About this exercise » Each line from the one holding "Where should I click to: Select the Jul-22" to the last line below must be written out exactly, with no other output.
+++ Provided data +++
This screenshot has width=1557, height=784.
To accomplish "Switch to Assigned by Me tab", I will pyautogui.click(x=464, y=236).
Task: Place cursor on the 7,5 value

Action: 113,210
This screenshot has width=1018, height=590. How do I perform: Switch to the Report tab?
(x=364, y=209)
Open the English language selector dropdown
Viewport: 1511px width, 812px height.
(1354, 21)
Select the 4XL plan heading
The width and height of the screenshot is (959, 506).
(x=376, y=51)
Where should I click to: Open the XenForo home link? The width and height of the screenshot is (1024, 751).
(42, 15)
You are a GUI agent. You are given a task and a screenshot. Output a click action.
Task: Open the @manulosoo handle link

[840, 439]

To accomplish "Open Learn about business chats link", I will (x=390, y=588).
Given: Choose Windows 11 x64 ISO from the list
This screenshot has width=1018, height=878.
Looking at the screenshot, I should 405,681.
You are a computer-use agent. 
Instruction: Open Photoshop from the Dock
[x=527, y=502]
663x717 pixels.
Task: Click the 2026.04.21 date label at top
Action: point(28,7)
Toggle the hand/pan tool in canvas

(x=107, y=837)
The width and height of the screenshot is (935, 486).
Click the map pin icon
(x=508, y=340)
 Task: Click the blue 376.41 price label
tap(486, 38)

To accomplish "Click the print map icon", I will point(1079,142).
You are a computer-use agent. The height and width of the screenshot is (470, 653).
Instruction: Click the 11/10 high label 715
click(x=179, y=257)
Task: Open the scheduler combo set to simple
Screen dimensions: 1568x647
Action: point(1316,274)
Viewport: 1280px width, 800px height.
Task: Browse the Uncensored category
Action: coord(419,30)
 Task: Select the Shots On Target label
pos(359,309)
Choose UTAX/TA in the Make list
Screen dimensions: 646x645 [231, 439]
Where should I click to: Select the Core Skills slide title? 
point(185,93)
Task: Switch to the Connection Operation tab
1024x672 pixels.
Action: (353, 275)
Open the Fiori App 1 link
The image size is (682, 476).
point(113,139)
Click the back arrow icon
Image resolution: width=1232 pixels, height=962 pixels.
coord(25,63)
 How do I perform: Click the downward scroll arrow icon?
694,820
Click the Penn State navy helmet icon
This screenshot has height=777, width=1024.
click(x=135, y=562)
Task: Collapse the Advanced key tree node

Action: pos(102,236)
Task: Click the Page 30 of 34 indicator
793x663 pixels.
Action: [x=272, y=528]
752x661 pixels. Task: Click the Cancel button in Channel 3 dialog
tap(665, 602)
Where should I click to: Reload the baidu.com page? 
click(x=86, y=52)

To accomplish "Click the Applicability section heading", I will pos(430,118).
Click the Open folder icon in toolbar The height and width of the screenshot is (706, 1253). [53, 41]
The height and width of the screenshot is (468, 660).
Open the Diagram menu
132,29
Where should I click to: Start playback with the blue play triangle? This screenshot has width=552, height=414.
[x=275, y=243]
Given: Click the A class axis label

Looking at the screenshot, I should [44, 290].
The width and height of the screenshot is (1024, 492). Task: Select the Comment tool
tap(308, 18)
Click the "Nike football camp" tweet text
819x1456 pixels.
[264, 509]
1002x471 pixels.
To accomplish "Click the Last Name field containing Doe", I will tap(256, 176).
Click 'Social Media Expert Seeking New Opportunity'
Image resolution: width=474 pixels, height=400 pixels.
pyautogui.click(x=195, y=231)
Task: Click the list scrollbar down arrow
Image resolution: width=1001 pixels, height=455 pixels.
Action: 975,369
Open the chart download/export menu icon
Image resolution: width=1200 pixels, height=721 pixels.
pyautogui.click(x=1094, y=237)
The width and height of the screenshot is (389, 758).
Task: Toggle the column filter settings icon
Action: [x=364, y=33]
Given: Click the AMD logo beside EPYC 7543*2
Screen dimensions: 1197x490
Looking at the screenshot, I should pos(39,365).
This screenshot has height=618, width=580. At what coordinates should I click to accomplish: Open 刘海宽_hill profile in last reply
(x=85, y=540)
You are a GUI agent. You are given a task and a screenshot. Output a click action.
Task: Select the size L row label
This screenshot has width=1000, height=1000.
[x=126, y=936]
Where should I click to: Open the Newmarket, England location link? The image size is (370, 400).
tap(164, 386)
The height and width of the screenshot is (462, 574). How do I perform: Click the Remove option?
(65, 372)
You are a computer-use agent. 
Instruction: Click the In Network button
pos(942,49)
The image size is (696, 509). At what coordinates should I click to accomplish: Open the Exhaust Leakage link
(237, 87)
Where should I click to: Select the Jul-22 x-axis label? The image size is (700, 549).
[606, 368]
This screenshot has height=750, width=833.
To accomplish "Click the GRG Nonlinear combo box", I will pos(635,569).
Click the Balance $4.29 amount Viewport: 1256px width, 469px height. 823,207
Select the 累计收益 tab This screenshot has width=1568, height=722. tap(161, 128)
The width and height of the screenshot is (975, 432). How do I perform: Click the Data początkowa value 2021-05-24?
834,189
+++
Finished task »
Where should I click to: Select the Jul-22 x-axis label? The image size is (700, 549).
[606, 368]
This screenshot has height=750, width=833.
To accomplish "Click the GRG Nonlinear combo box", I will pos(635,569).
Click the Balance $4.29 amount Viewport: 1256px width, 469px height. 823,207
Select the 累计收益 tab This screenshot has width=1568, height=722. tap(161, 128)
The width and height of the screenshot is (975, 432). How do I perform: Click the Data początkowa value 2021-05-24?
834,189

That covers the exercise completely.